The Fast Ice cordless drill provides an alternate reality, one where every thing is different at a snap of this fingers. The Fast Ice screws ice screws into ice for you personally. With the Fast Ice you often don’t have actually to chop away surface ice or peck a pilot hole. Nor are you forced to place the screw at chest level or below and immediately be go out. The Fast Ice blasts the screw right through many surface crud or even between icicles without damaging valuable ice, and you can place pro as high as you can reach, up or way off to the side. As opposed to getting moved twisting in the screw, you just pull the drill trigger. Want a screw on the lip of this ice curtain? ZAP!

Gear Review: Fast Ice Cordless Ice-Screw Drill

The newest system does take practice. Loading the screw to the drill isn’t difficult, but you can fumble. Extracting the drill from its chest holster is a subtle lift and change, a procedure you’ll flub in a moment of panic. It took me personally a few days to become adept. You probably won’t just like the Fast Ice the first day, possibly two. Stick with it. I can now load a screw and unholster the drill in seconds. It will help to keep the drill adapter and chuck slicked up because of the included lube, and adjust the holster and harness perfectly for you.

Drilling a screw into ice takes 10 to 20 seconds, depending on the ice hardness and screw length. One battery pack will zip in 15 to 25 6-inch screws in water ice, with performance varying due to ice conditions, screw length and whether the spinning hanger needs to carve away ice. Carry the next pocket-sized battery and you have enough power for a full day of ice climbing. The Makita impact drill used for the Fast Ice arrives with two lithium-ion batteries that weigh six ounces each and juice up on the included charger in one hour. I utilized the drill in single-digit temps and found the cool didn’t appreciably impact battery performance.

Ice climbing

Ice climbing is all about sensory input from tools, crampons and ice screws. Hand place a screw and you feel whether the ice is thick or soft, solid or hollow, or in between. Although the Fast Ice is an electrical tool, you do develop a feel for ice quality and placement reliability.

Weight is finished three pounds and up to four for a large rack of screws. The drill aided by the special ice-screw chuck is 2 pounds 2 ounces. Add 13 ounces for the shoulder holster, and 1.4 ounces per screw for the drill adapter that slots onto either a Black Diamond or Petzl screw. The adapters are $19.95 each and don’t alter screw performance— you can nevertheless place and take away the screws by hand. In the event that you decide you don’t want to carry the drill on an alpine route, you can remove the adapters in a matter of seconds.

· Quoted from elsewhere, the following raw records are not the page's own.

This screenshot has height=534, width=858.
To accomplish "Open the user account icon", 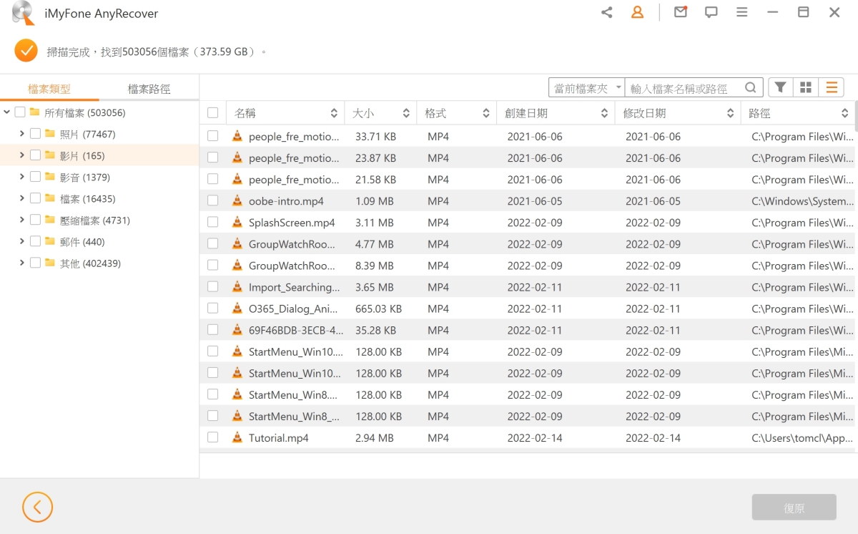I will tap(637, 13).
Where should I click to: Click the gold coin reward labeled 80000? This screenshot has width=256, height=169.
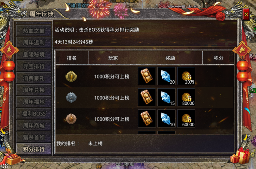click(x=186, y=97)
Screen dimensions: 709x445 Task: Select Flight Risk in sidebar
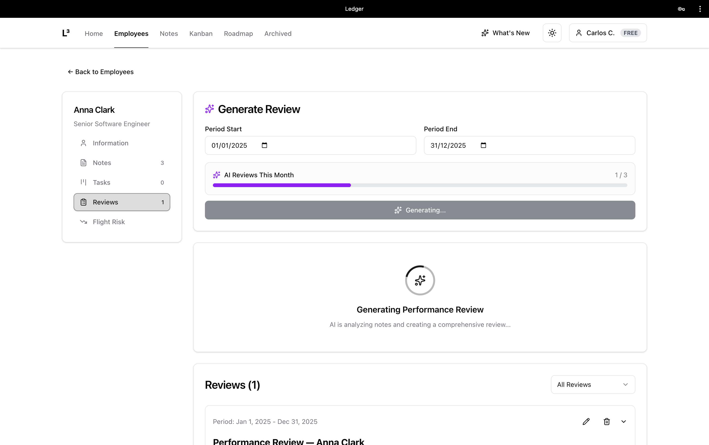pos(109,222)
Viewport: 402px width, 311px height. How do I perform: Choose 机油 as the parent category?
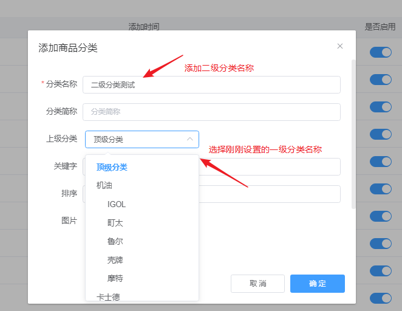pos(104,185)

Ice climbing inherently requires a large amount of gear and junk, and also the Fast Ice adds more to that: You wear a drill under your arm, while having more straps and cords and stuff to manage. Most of the time the Fast Ice isn’t a large bother or into the way, but when you might be in close quarters it could be.

Worth it

A confident, seasoned ice climber can put a screw by hand almost as quickly as with the Fast Ice—this won’t be a game changer for that crowd. For everybody else, the Fast Ice can make a difference. The mere thought of having the ability to put a screw anywhere the ice is great and with little effort is a significant bump in confidence. The screw gun can also improve safety: Instead of running it out because you get too pumped placing screws, you can zip them in every body size if you desire, and before you know it, you’ll be looking at photos, gasping and saying, “Oh, man, we used to place screws by hand!”